2001, n. 165, e successive modificazioni, ivi comprese le autorità amministrative indipendenti di garanzia, vigilanza e regolazione;

- gli enti di diritto pubblico non territoriali nazionali, regionali o locali, comunque

denominati, istituiti, vigilati, finanziati dalla pubblica amministrazione che conferisce l'incarico, ovvero i cui amministratori siano da questa nominati;

- limitatamente all'attività di pubblico interesse disciplinata dal diritto nazionale o

dell'Unione europea, gli enti di diritto privato in controllo pubblico, ossia le società e gli altri enti di diritto privato che esercitano funzioni amministrative, attività di produzione di beni e servizi a favore delle amministrazioni pubbliche o di gestione di servizi pubblici, sottoposti a controllo ai sensi dell'art. 2359 del codice civile da parte di pubbliche amministrazioni, oppure gli enti nei quali siano riconosciuti alle pubbliche amministrazioni, anche in assenza di una partecipazione azionaria, poteri di nomina dei vertici o dei componenti degli organi.”

Inoltre, “alle società partecipate dalle pubbliche amministrazioni di cui al comma 1,

in caso di partecipazione non maggioritaria, si applicano, limitatamente all'attività di pubblico interesse disciplinata dal diritto nazionale o dell'Unione europea, le disposizioni dell'art. 1, commi da 15 a 33, della legge 6 novembre 2012, n. 190.”
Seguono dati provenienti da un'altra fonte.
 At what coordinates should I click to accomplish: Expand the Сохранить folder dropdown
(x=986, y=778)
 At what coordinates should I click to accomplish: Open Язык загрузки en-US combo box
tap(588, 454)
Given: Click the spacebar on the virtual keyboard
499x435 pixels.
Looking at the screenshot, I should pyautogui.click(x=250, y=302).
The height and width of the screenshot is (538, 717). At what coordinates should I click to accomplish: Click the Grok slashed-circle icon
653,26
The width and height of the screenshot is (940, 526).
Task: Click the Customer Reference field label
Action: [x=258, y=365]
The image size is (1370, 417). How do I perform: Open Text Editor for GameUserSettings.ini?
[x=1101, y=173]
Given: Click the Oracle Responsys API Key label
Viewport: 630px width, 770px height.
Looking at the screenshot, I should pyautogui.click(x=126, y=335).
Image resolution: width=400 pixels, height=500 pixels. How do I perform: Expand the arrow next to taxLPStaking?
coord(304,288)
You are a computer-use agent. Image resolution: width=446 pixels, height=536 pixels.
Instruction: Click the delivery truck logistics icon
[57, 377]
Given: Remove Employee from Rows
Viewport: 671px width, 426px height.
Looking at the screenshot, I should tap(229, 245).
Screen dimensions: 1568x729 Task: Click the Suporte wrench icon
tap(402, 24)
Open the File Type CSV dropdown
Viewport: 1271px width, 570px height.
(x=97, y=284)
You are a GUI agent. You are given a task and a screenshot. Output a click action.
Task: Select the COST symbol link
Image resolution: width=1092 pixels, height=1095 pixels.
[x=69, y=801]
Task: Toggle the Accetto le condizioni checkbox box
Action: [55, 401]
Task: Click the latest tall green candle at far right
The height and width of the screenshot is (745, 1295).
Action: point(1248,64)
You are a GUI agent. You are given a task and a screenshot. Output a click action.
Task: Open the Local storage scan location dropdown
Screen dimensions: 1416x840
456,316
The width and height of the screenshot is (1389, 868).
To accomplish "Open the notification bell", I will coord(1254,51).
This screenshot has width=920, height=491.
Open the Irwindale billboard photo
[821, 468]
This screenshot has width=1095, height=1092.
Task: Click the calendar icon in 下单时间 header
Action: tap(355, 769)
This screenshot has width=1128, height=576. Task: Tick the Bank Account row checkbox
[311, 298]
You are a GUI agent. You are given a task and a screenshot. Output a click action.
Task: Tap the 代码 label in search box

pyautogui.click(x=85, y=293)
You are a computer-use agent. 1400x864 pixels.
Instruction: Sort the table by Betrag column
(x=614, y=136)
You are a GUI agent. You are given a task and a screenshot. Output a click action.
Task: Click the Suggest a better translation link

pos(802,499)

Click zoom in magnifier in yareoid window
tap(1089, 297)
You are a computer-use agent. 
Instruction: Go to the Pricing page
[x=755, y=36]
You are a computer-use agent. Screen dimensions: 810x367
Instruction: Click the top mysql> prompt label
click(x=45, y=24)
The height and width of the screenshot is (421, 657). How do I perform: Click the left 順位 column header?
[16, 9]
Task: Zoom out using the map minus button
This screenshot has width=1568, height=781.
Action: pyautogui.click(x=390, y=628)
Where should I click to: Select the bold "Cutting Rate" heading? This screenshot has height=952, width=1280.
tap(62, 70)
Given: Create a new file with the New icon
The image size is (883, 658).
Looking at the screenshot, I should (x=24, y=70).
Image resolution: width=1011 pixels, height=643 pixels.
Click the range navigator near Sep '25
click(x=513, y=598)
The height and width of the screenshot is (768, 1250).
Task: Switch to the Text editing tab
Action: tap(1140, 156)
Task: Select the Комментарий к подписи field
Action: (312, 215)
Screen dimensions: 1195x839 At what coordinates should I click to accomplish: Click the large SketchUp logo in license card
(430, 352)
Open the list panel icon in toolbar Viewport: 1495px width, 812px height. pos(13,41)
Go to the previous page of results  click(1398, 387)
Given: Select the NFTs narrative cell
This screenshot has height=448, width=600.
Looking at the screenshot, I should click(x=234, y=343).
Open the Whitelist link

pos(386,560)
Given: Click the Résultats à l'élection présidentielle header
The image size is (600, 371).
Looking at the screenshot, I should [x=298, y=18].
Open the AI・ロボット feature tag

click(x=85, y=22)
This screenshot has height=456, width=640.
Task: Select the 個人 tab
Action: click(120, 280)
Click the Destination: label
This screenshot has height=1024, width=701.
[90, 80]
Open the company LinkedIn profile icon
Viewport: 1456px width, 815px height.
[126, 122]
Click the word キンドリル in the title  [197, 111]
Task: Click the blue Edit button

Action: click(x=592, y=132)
Secondo i chiarimenti forniti dall’Autorità Nazionale Anticorruzione e dal Dipartimento della Funzione Pubblica e, successivamente, per effetto della modifica

del testo di legge, è di tutta evidenza che, limitatamente all’attività di pubblico interesse disciplinata dal diritto nazionale o dell’Unione Europea, la maggior parte degli organismi partecipati dagli enti locali è soggetta alle disposizioni previste dalla L. 190/2012 e dal D.Lgs. 33/2013.

Nell’ambito delle disposizioni relative alla soppressione dell’Autorità di Vigilanza sui Contratti Pubblici e alla definizione delle funzioni dall’Autorità Nazionale Anticorruzione, l’art. 19 del decreto legge n. 90/2014 stabilisce che, salvo che il fatto costituisca reato, in caso di omissione dell’adozione dei piani triennali di prevenzione della corruzione, dei programmi triennali di trasparenza o dei codici di comportamento, l’A.N.A.C. applica una sanzione amministrativa compresa fra € 1.000 e € 10.000.